STMIK Teknokrat received its operational permission and legal status on February 8, 2001, and has registered itself with the Indonesian Directorate General of Higher Education with the letter No. 13/D/O/2001. Its study programs are S1 degrees of Information Technique (TI) and Information System (SI). Those programs have been accredited ‘B’ by the National Accreditation Board for Higher Education (BAN PT).

=== Academy of Information Management and Computer (AMIK) Teknokrat ===

AMIK Teknokrat received its operational permission and legal status on June 9, 2000, and has registered itself with the Indonesian Directorate General of Higher Education with the letter No. 92/D/O/2000. Its study programs are Computerized Accounting (TA), Information Management (MI), and Computer Technique (TK).

=== Higher School of Foreign Language (STBA) Teknokrat ===

STBA Teknokrat received its operational permission and legal status on April 25, 2000, and has registered itself with the Indonesian Directorate-General of Higher Education with the letter No. 48/D/O/2000. Its study programs are S1 English Literature, D3 English, and D3 Japanese.

◆ **GIVEN DATA**
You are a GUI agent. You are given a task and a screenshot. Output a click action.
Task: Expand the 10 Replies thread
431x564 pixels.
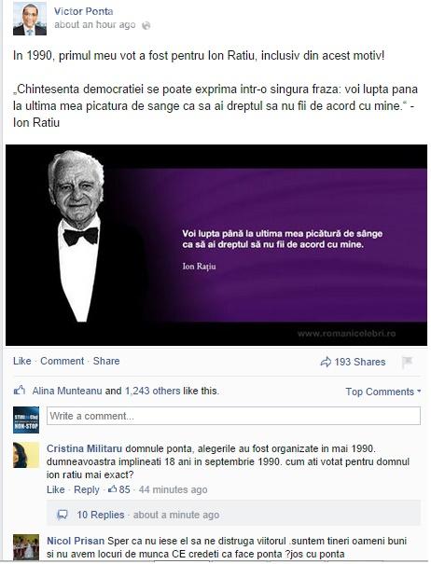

...

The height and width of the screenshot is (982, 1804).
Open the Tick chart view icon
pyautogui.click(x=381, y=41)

◆ **PARTS OF THE EXERCISE**
a – Translate this sentence from the passage on the Teknokrat schools into Spanish: "AMIK Teknokrat received its operational permission and legal status on June 9, 2000, and has registered itself with the Indonesian Directorate General of Higher Education with the letter No. 92/D/O/2000."
b – Reproduce the passage on the Teknokrat schools word for word, starting at "AMIK Teknokrat received" and ending at "Computer Technique (TK).".
c – Extend the passage on the Teknokrat schools beyond its final sentence.
The records come from a separate source.

◆ **SET OF ANSWERS**
a – AMIK Teknokrat recibió su permiso de funcionamiento y su estatus legal el 9 de junio de 2000, y se ha registrado ante la Dirección General de Educación Superior de Indonesia con la carta n.º 92/D/O/2000.

b –
AMIK Teknokrat received its operational permission and legal status on June 9, 2000, and has registered itself with the Indonesian Directorate General of Higher Education with the letter No. 92/D/O/2000. Its study programs are Computerized Accounting (TA), Information Management (MI), and Computer Technique (TK).

c –
== Student Activity Unit ==
Student Activity Unit (UKM) is a student organization whose function is to accommodate a variety of interests and talents of the students in Teknokrat. The Student Activity Units are:

=== Student Academic Units ===

1. UKM Robotics
2. UKM TEC
3. UKM Animation Design
4. UKM Programming

=== Spirituality Units ===

1. UKM Islam
2. UKM Catholic Lumen Cristi
3. UKM Christian Youth of Teknokrat
4. UKM Hindu
5. UKM Buddha

=== Student Art Units ===

1. UKM Dance
2. UKM Choir
3. UKM Band
4. UKM Ambassador
5. UKM T-Action

=== Sport Units ===

1. UKM Football
2. UKM Futsal
3. UKM Basketball
4. UKM Volley
5. UKM Karate
6. UKM Pencak Silat
7. UKM Badminton
8. UKM Taekwondo
9. UKM Student Regiment

== Facilities ==

=== Language Laboratory ===

There are two language laboratories. These laboratories are equipped with Multimedia computers and LED TV 60 and 70-inch. In addition, the language laboratory has been equipped with a set of electronic equipment, audio video consisting of instructor console as the main engine, equipped with a repeater language learning machine, tape recorder, DVD player, video monitors, headsets, and 40 students booth installed with a set of computer and screen in a single space. There are also components of a multimedia computer that can be used as additional components, which are combined with all of them. If this is done, then the language laboratory also serves as a multimedia language laboratory.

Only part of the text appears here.